The CHi-C paired-end sequencing reads from ITD/NMP1-2 and t(8;21)-1R patients and a publically available CD34⁺ dataset (accession numbers ERR436032 and ERR436025) were put through HiCUP pipeline⁶². The raw sequencing reads were separated and mapped against the human genome (hg38). The reads were then filtered for experimental artefacts and duplicate reads, and then re-paired. Statistically significant interactions were called using GOTHiC package⁶³ and HOMER software. This uses a cumulative binomial test to detect interactions between distal genomic loci that have significantly more reads than expected by chance, by using a background model of random interactions. This analysis assigns each interaction with a p-value, which represents its significance. Differential interactions were determined with HOMER⁶⁴ for t(8;21) using FLT3-ITD or CD34⁺ as background and FLT3-ITD using t(8;21) or CD34⁺ as a background. A difference with a p-value of less than 0.1 was deemed to be significant

Transcription Factor Gene Regulatory Network Construction

We identified a subset of 310 transcription factor (TF) genes that are expressed in one or more of our AML samples. The gene names for transcription factors in human were obtained from AnimalTFDB⁶⁵. The 310 TFs were considered as nodes and the nodes coloured according to their expression values at each AML subtype (Fig 6, Supplementary Fig 9 and Fig SN5). Node border colour signifies whether the gene is up-regulated, down-regulated or invariant base on a 2-fold-change compared to CD34⁺ cells. The node border type indicates whether a gene is differentially expressed in one AML subtype as compared to other subtypes. A directed edge from TF_a to TF_b indicates motif binding of a TF_a to the locus of the TF_b and the edge is prominently displayed if TF_a binds to the locus at that stage. The edge is classified and colour coded according to the significant of motif count enrichment.

Motif count enrichment for TFs network

Initially footprints for each AML subtype were identified by using the Wellington algorithm²⁹ and were annotated to their related promoter using CHi-C data where possible. Motif search within footprint coordinates where performed using HOMER⁶⁴. The number of motifs per TF gene were counted and the significance of motif enrichment was identified using bootstrapping on random sampling, a random set of mapped motif were extracted from all union footprinted motif of all AML subtypes and the CD34⁺ cells.
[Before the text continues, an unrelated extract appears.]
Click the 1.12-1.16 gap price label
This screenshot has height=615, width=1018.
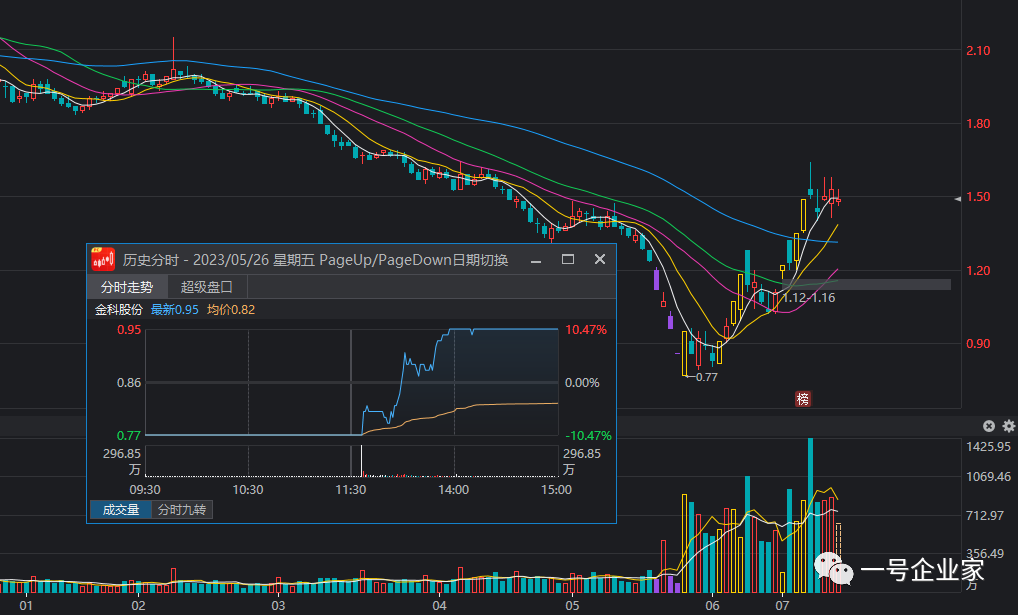[x=808, y=298]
After 1000 iterations the mean, standard deviation and the z-scores are computed. Motif (TF_a) is linked to gene (TF_b) with positive Z-score values only.

Motif count enrichment for up-regulated TFs

The correlations (r_e) between all TF genes based on FPKM values from the RNA-seq analysis were identified and the correlations (r_m) between all TF genes based on motif count binding were identified. The correlation coefficients were z-transformed using Fisher Z-transformation with “FisherZ” function in R. The average of the transformed z-scores of both gene expression and motif were transformed to correlation (r). All TF genes with a correlation coefficient equal or greater than a cut-off of 0.3 were considered. Then for each AML cell type, the differentially expressed TF genes among these correlated genes were identified. First those of each AML subtype as compared to CD34⁺ cells and second those of all AML subtypes compared to the average expression of other subtypes including CD34⁺ cells. Up-regulated genes with a 2-fold-change in expression compared to CD34⁺ cells or compared to other AMLs were considered to construct the network. Motif enrichment for the correlated and up-regulated TF genes and edges were identified as described above.
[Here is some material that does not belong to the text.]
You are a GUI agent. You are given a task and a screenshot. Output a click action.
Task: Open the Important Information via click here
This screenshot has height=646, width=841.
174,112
List of used position weight matrices

A description of how the motifs were curated can be found in the legend of Table S2.
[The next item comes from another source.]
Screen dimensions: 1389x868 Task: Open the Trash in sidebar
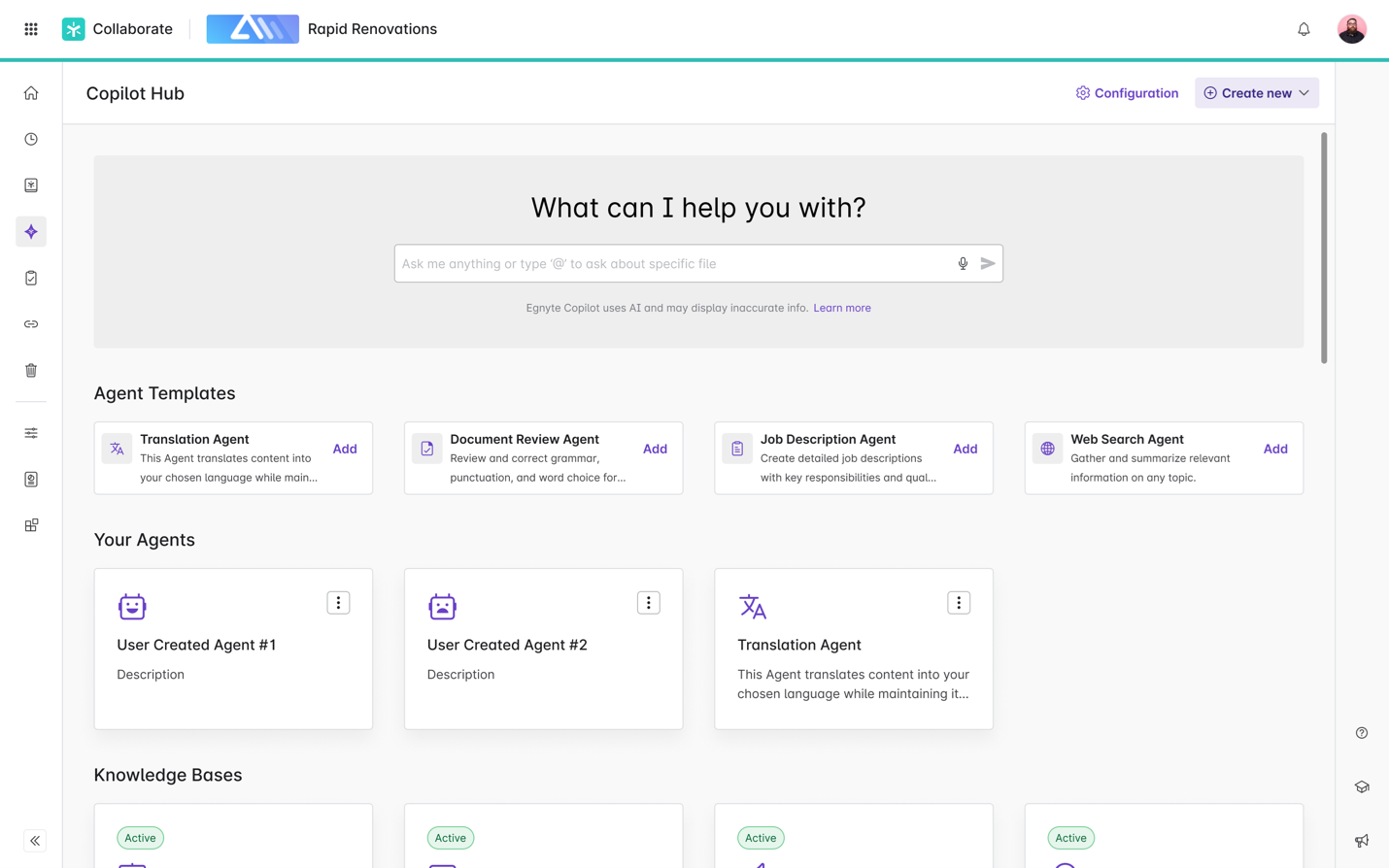[31, 370]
Data availability statement

Raw data have been deposited at GEO under the accession number GSE108316. Processed data are available from our Data server (see URL section)

Editorial Summary.

Integrated analysis of transcriptome, open chromatin region and chromatin conformation capture data from Acute Myeloid Leukemia patients with defined transcription factor and signaling molecule mutations provides insights into subtype-specific regulatory network in AML.